# WHAT IS ASKED
Repeat the data below word for word, keeping every line unchanged.

# Data for locating words and elements
◆ ◆ ◆ ◆

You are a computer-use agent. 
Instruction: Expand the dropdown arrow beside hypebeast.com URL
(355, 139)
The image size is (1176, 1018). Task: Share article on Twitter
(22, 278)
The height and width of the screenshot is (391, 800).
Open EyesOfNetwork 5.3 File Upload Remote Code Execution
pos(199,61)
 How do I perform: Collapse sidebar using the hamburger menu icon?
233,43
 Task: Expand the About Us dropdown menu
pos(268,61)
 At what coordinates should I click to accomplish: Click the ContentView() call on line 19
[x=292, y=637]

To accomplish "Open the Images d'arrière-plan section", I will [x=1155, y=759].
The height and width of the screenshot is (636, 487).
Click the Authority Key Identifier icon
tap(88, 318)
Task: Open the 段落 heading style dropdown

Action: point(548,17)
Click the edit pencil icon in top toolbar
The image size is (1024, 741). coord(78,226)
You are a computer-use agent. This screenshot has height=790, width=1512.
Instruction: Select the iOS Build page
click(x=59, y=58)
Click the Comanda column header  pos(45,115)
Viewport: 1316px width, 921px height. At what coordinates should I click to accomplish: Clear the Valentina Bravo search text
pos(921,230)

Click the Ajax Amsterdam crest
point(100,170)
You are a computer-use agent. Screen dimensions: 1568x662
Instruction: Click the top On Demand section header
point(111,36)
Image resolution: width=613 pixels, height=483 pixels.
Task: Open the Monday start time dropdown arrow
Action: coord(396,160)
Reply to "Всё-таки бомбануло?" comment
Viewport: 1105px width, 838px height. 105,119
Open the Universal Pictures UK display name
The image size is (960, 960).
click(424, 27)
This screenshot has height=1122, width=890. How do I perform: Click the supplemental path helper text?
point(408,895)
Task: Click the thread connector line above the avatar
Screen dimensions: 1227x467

◆ ◆ ◆ ◆

# SOLUTION BELOW
You are a computer-use agent. 
Instruction: Expand the dropdown arrow beside hypebeast.com URL
(355, 139)
The image size is (1176, 1018). Task: Share article on Twitter
(22, 278)
The height and width of the screenshot is (391, 800).
Open EyesOfNetwork 5.3 File Upload Remote Code Execution
pos(199,61)
 How do I perform: Collapse sidebar using the hamburger menu icon?
233,43
 Task: Expand the About Us dropdown menu
pos(268,61)
 At what coordinates should I click to accomplish: Click the ContentView() call on line 19
[x=292, y=637]

To accomplish "Open the Images d'arrière-plan section", I will [x=1155, y=759].
The height and width of the screenshot is (636, 487).
Click the Authority Key Identifier icon
tap(88, 318)
Task: Open the 段落 heading style dropdown

Action: point(548,17)
Click the edit pencil icon in top toolbar
The image size is (1024, 741). coord(78,226)
You are a computer-use agent. This screenshot has height=790, width=1512.
Instruction: Select the iOS Build page
click(x=59, y=58)
Click the Comanda column header  pos(45,115)
Viewport: 1316px width, 921px height. At what coordinates should I click to accomplish: Clear the Valentina Bravo search text
pos(921,230)

Click the Ajax Amsterdam crest
point(100,170)
You are a computer-use agent. Screen dimensions: 1568x662
Instruction: Click the top On Demand section header
point(111,36)
Image resolution: width=613 pixels, height=483 pixels.
Task: Open the Monday start time dropdown arrow
Action: coord(396,160)
Reply to "Всё-таки бомбануло?" comment
Viewport: 1105px width, 838px height. 105,119
Open the Universal Pictures UK display name
The image size is (960, 960).
click(424, 27)
This screenshot has height=1122, width=890. How do I perform: Click the supplemental path helper text?
point(408,895)
Task: Click the thread connector line above the avatar
Screen dimensions: 1227x467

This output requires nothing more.